Sebelumnya, Guru Besar Biokimia dan Biologi Molekuler Universitas Airlangga, Chairul Anwar Nidom, mengatakan, “Metode PCR diperlukan untuk penegakan diagnosis yang tepat dan penanganan yang cepat.”
Bagaimana tanggapan Ketua Tim Pakar Gugus Tugas, Wiku Adisasmito?
Terkait masuknya VivaDiag dalam daftar yang direkomendasikan Gugus Tugas, pada 25 Maret lalu, ia menyebut, semua rapid test yang masuk rekomendasi memiliki sertifikasi Conformite Europeenne, Food and Drug Administration (sertifikasi yang setara).
“Produk rapid test antibodi dari luar negeri, tidak bisa dimasukkan ke daftar rekomendasi, bila tidak memenuhi syarat itu,” demikian pengakuan Wiku.

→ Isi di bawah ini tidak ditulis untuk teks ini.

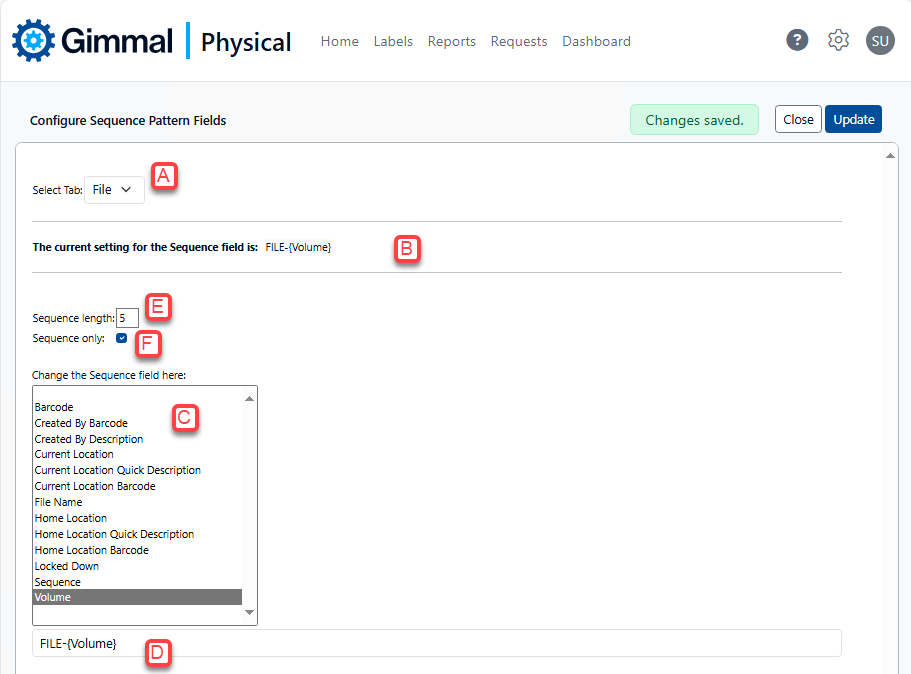Go to the Home menu

click(x=339, y=41)
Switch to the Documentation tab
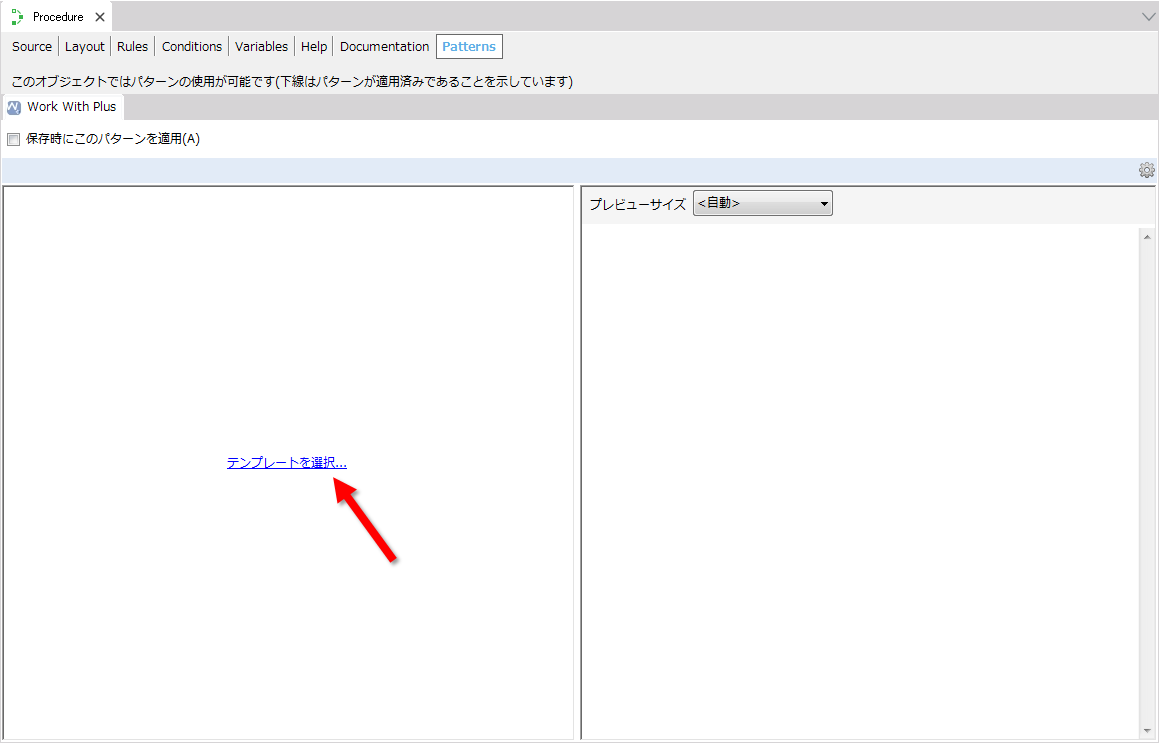The image size is (1159, 743). click(384, 47)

Ketua Umum PIJAR 98, Sulaiman Haikal, juga ikut berkomentar.
Ia mengatakan, jika hampir semua alat rapid test COVID-19 yang diimpor oleh perusahaan farmasi milik BUMN Kimia Farma adalah buatan Cina, dengan kualitas buruk.
Hal itu Sulaiman sampaikan, sebagai respons terhadap temuan investigasi OCCRP mengenai pelabelan palsu rapid test, Biozek.
“Ketika akurasi hanya mengenai status positif COVID-19, tentu tidak terlalu riskan, yang membahayakan adalah hasil test false negative (negatif palsu),” tuturnya.
“Sangat berbahaya bagi peserta test dan keluarganya, karena mereka tidak lagi awas dengan COVID-19. Tercatat merek-merek Biozek dan VivaDiag, sebagaimana laporan OCCRP-Tempo,” pungkas Sulaiman.